# A few of my pens



## southernclay (Mar 1, 2015)

I realized recently I've yet to prove that I actually make things, do more lurking than talking here but love the site.
Got the dyed buckeye from @TimR turned out nice

Reactions: EyeCandy! 3 | Way Cool 1


----------



## southernclay (Mar 1, 2015)

Hopefully got the photo insert figured out : ) Anyway, hope you like em!
Warren

Reactions: Like 1 | EyeCandy! 8 | Way Cool 2


----------



## manbuckwal (Mar 1, 2015)

Awesome looking pens Warren ! Welcome to WB

Reactions: Thank You! 1


----------



## Kevin (Mar 1, 2015)

Warren your pens are magnificent. Glad you jumped in you will be able to make as many trades with non-pen turners as you want I bet. You might not have to buy any more wood lol.

Reactions: Thank You! 1


----------



## Bigdrowdy1 (Mar 1, 2015)

Welcome Warren to WB nice pens

Reactions: Thank You! 1


----------



## southernclay (Mar 1, 2015)

Kevin said:


> Warren your pens are magnificent. Glad you jumped in you will be able to make as many trades with non-pen turners as you want I bet. You might not have to buy any more wood lol.



Oh man, I'm going to have dreams about free wood all night! Haha Ive only sold a few b/c it seems too much like work. The trade aspect may be a great one. I appreciate the kind words, appreciate all you've done here.

Reactions: Like 1


----------



## Kevin (Mar 1, 2015)

southernclay said:


> Oh man, I'm going to have dreams about free wood all night!

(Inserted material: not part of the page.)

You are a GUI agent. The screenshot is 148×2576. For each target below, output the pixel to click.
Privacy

Haha Ive only sold a few b/c it seems too much like work. The trade aspect may be a great one. I appreciate the kind words, appreciate all you've done here.



Well I'll tell you until I get our woodshop climate controlled my wife can't turn very often. I love every one you posted but that cast cholla is very sweet. When it warms a little I'll be stabilizing some more FBE maybe we can work a trade in the near future.

Reactions: Like 1


----------



## Final Strut (Mar 1, 2015)

That Lego pen cracks me up. I saw it on IAP and showed my boys, who are Lego nuts, and now they each want to make on like it. At least till I tell them they will have to sacrifice all their Lego heads they do. I really like that first Zen. I don't know my exotic burls very well, what is the wood on that one?

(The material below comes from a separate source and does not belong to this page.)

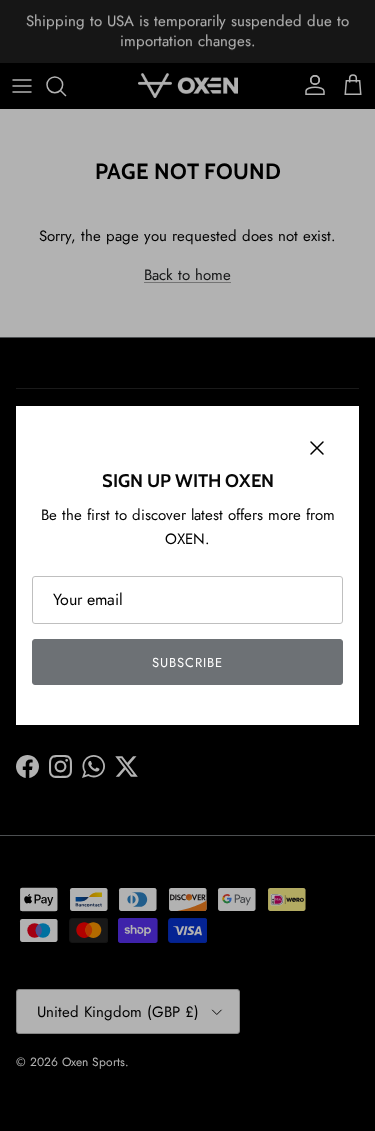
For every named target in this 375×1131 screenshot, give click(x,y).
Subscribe (187, 662)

Reactions: Like 1 | Agree 2


----------



## southernclay (Mar 1, 2015)

Final Strut said:


> That Lego pen cracks me up. I saw it on IAP and showed my boys, who are Lego nuts, and now they each want to make on like it. At least till I tell them they will have to sacrifice all their Lego heads they do. I really like that first Zen. I don't know my exotic burls very well, what is the wood on that one?



Thanks! It's Amboyna Burl. I picked up the Lego heads off eBay, if you decide you want to make em a few hints. Tape the faces and hold the heads in a scroll chuck to drill and use water, they melt way too easy!

Reactions: Informative 1


----------



## southernclay (Mar 1, 2015)

Kevin said:


> Well I'll tell you until I get our woodshop climate controlled my wife can't turn very often. I love every one you posted but that cast cholla is very sweet. When it warms a little I'll be stabilizing some more FBE maybe we can work a trade in the near future.



Thanks, the green one? It's banksia and turned out pretty sweet. I tried to put descriptions at each pen but doesn't look like it came through. I'm definitely up for a trade for some FBE. I tried to buy that chunk you had up for the auction. Want to make the bride a couple of mills so if you want to do anything in larger sizes let me know. Whenever it's convenient, thanks!

Reactions: Like 1


----------



## Wildthings (Mar 1, 2015)

Warren those are some fabulous pens! Well done

Reactions: Like 1


----------



## Nature Man (Mar 2, 2015)

Creative! Really like the one with green in it. Chuck

Reactions: Thank You! 1


----------



## rdabpenman (Mar 2, 2015)

They all look great from here.
Nicely done.

Les

Reactions: Thank You! 1


----------